--- PROVIDED PASSAGE Enclosed Below ---
The Time Has Come for a "Pro-Patient" Approach to Health Care
February 18, 2003
Medicaid is enormously expensive. For the second year in a row, spending on Medicaid (for the poor) will exceed spending on Medicare (for the elderly). At $280 billion this year, Medicaid costs almost $1,000 for every man, woman and child in the country -- or $4,000 for a family of four. Indeed, it is likely that many taxpayers are paying more in taxes to fund health insurance for the poor than they pay for private health insurance for themselves and their own families.
Why are Medicaid costs rising so rapidly? Part of the problem is that most states have not taken advantage of cost-control techniques widely used in the private sector. For example:
- Because Texas' method of paying for hospital care is largely cost-based, Medicaid pays some Dallas hospitals three times as much as other hospitals for the same services.
- Because Ohio's method of paying for nursing home care is essentially cost-based, the state is paying for 13,000 empty beds.
The time has come for a "pro-patient" approach to health care. The following are some elements of that approach:
- Convert Medicaid into a defined-contribution system, under which the state determines how much it is willing to spend and patients (along with their doctors) choose how to spend it.
- Provide Medicaid enrollees with access to private sector plans, including the plans of their employers.
- Change Medicaid to private, portable insurance -- where enrollment continues even after eligibility for Medicaid has lapsed.
Out-of-control increases in Medicaid costs are not inevitable. But if reforms are not made soon, the question in a few years will be: Why didn't policy-makers take control of our destiny when they had the chance?
--- End of Enclosed PROVIDED PASSAGE ---
--- DATA RECORDS Enclosed Below ---
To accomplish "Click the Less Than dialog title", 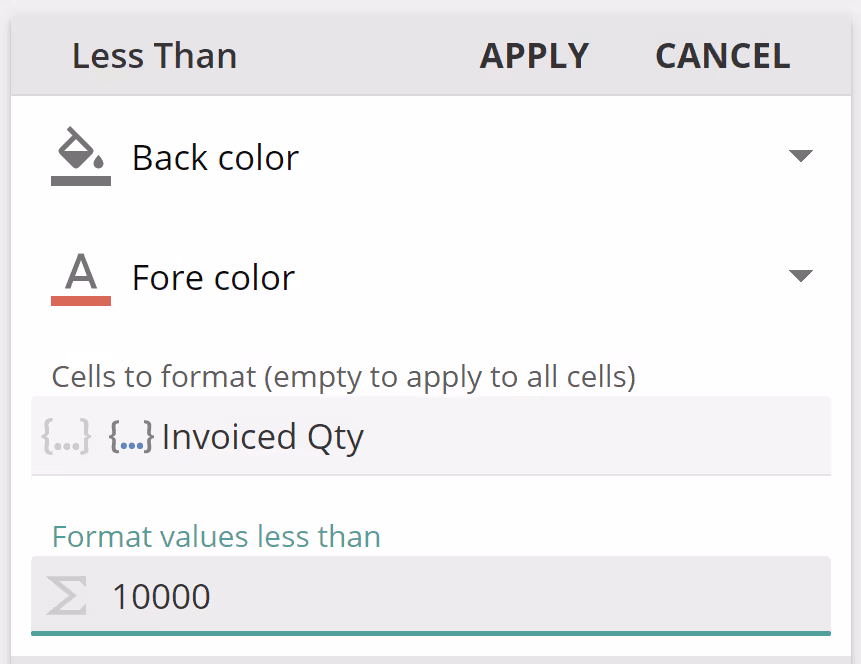I will click(x=154, y=56).
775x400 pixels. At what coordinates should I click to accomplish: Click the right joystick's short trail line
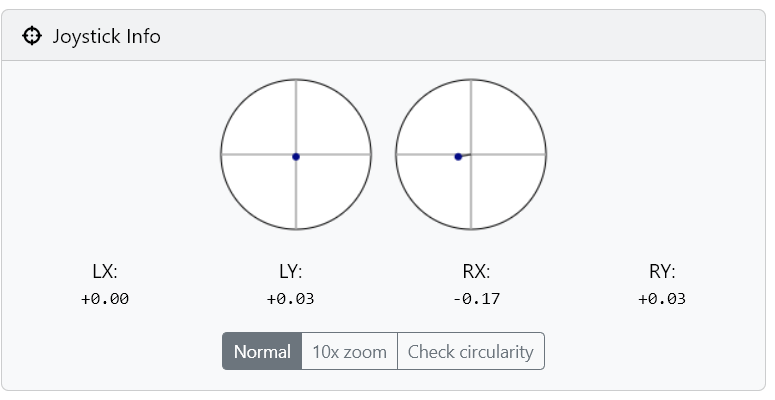click(466, 155)
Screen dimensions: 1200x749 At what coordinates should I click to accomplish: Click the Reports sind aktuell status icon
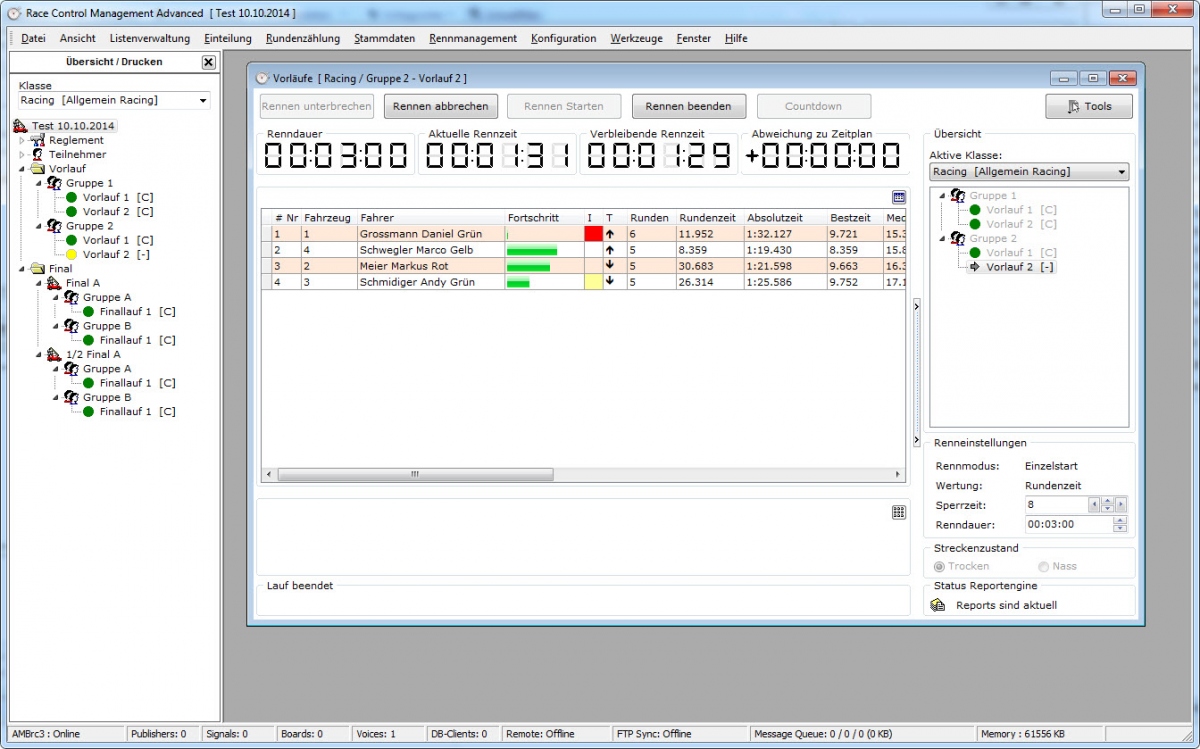tap(938, 605)

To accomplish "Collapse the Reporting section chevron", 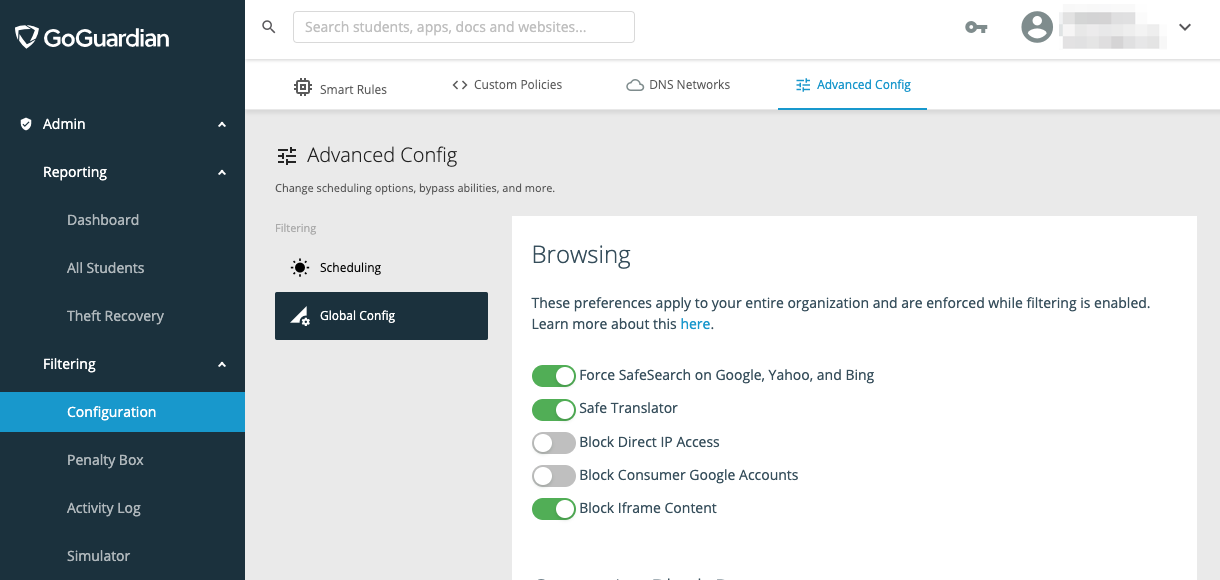I will pos(222,172).
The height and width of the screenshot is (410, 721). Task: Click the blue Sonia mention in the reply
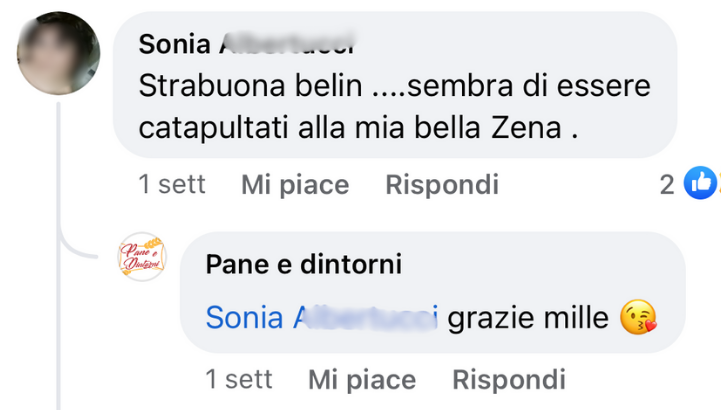pos(321,318)
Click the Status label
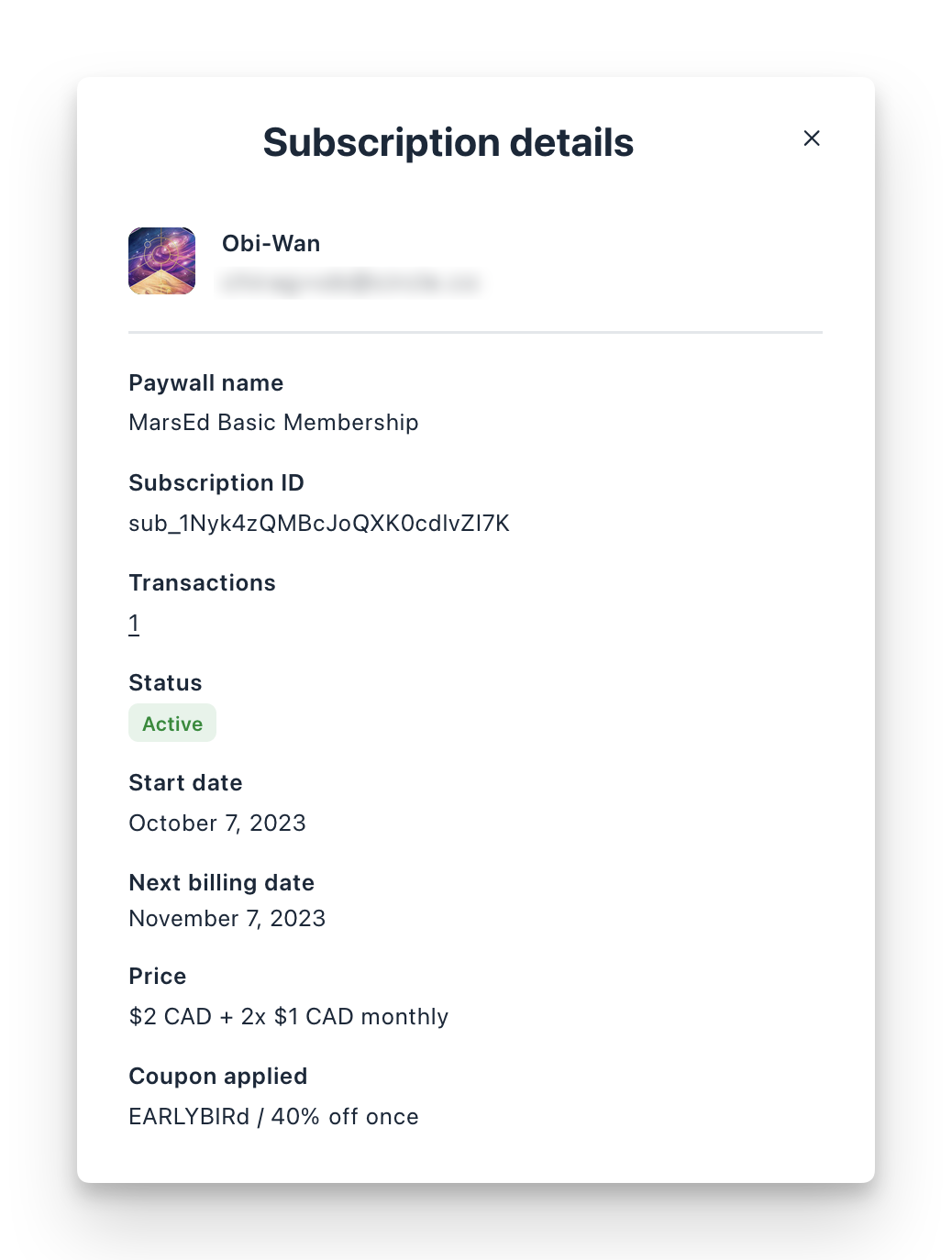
--- End of Enclosed DATA RECORDS ---
▸ WHAT YOU NEED TO DO
**a)** Set down the Medicaid passage word for word, from "- Change Medicaid" up to and including "had the chance?".
**b)** Answer these questions from the Medicaid passage:
(i) What is the total Medicaid spending figure given for this year?
(ii) How many empty beds is Ohio paying for?
(iii) Under the proposed defined-contribution system, who determines how much is spent?

▸ YOUR RESPONSES
**a)**
- Change Medicaid to private, portable insurance -- where enrollment continues even after eligibility for Medicaid has lapsed.
Out-of-control increases in Medicaid costs are not inevitable. But if reforms are not made soon, the question in a few years will be: Why didn't policy-makers take control of our destiny when they had the chance?

**b)**
(i) $280 billion
(ii) 13,000
(iii) The state